----- MATERIAL PROVIDED -----

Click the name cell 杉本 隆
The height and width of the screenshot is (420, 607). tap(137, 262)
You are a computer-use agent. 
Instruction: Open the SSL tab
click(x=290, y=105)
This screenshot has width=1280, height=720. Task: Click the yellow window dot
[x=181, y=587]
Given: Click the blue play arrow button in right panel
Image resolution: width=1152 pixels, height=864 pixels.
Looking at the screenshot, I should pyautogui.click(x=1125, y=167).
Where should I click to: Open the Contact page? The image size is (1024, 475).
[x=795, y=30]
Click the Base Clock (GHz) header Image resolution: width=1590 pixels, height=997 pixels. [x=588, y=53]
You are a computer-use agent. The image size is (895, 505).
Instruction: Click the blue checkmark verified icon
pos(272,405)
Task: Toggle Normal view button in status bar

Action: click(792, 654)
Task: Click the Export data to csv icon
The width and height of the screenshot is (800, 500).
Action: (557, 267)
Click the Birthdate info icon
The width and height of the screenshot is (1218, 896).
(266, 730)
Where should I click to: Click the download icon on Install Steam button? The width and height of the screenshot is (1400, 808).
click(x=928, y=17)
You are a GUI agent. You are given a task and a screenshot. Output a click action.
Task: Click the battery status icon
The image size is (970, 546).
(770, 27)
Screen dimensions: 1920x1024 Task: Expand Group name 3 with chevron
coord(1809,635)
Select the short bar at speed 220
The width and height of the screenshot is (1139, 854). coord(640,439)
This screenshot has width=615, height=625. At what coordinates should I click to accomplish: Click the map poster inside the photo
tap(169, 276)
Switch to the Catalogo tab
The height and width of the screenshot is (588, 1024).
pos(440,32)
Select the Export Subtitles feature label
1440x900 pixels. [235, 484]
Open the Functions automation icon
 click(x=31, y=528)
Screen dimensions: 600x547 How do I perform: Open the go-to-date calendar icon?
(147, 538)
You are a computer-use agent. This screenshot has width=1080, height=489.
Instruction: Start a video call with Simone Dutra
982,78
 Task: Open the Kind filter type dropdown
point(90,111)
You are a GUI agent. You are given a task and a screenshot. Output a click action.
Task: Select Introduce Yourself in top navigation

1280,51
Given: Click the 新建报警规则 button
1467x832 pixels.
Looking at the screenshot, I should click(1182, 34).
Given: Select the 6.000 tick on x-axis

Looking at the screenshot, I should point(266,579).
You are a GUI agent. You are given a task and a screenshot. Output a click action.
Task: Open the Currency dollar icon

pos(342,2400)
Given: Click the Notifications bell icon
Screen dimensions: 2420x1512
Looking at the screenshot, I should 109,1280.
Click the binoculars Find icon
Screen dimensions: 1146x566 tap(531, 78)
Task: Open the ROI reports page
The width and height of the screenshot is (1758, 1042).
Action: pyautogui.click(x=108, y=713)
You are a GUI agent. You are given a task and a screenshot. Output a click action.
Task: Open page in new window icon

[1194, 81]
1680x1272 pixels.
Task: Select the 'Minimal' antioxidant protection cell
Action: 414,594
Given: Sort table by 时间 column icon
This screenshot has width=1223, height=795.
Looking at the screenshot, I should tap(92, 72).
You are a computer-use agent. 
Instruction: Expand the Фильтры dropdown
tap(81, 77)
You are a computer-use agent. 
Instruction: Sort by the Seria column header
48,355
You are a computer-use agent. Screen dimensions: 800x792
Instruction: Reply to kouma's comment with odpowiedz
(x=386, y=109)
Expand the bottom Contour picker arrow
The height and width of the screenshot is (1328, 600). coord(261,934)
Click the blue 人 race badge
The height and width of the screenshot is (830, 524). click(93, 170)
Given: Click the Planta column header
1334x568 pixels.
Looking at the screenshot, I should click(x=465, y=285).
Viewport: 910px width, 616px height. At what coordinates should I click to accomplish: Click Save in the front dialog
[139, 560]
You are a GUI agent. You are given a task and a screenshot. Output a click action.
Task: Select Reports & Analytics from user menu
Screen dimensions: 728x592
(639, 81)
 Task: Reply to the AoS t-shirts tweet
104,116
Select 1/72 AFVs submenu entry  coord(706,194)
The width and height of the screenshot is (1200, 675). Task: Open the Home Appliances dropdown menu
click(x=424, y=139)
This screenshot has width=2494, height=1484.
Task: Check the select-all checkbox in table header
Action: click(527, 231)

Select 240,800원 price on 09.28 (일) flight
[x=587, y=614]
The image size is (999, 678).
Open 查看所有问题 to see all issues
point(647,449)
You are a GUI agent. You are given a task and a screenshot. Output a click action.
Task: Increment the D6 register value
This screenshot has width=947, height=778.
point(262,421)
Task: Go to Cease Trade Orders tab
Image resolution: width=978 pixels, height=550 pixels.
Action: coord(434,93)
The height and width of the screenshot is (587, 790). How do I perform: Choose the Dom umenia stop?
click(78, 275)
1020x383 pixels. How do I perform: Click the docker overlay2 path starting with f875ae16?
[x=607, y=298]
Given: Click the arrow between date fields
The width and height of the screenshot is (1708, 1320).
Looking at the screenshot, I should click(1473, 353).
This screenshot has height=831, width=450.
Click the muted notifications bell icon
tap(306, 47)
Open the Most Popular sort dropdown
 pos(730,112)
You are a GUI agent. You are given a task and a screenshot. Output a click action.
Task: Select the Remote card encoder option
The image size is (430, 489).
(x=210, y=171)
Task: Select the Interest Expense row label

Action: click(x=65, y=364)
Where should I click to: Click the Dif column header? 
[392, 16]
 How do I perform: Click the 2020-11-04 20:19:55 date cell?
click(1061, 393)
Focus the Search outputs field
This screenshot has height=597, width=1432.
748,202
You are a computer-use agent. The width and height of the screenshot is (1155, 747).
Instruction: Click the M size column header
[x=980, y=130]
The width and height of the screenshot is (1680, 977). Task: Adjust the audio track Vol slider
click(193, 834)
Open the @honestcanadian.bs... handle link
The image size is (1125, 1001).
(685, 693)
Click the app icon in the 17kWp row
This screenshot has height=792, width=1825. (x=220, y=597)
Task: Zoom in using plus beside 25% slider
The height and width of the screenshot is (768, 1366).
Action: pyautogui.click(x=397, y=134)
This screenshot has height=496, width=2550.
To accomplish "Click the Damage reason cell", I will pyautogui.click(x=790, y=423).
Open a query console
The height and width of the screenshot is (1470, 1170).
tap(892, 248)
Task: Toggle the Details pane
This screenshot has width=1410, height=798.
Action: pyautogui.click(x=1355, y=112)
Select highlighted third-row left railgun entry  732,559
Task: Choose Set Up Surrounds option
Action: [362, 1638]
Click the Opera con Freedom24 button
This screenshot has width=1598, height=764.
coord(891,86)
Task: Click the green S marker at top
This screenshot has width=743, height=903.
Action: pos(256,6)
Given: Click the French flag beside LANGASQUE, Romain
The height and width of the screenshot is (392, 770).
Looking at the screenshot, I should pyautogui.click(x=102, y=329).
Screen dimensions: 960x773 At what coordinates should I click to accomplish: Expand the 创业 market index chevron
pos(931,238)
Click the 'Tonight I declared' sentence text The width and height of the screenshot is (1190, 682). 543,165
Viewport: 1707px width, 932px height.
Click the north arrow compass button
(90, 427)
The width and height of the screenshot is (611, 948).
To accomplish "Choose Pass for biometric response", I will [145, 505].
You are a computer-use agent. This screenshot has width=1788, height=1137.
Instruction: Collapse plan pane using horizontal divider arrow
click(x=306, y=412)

-----

__PROBLEM TO WORK ON__
For the listing above, print only the lines starting at the line containing "Instruction: Reply to" and ending at the line containing "Given: Click the Planta column header", exactly, both included.

__THE COMPLETED TASK__
Instruction: Reply to kouma's comment with odpowiedz
(x=386, y=109)
Expand the bottom Contour picker arrow
The height and width of the screenshot is (1328, 600). coord(261,934)
Click the blue 人 race badge
The height and width of the screenshot is (830, 524). click(93, 170)
Given: Click the Planta column header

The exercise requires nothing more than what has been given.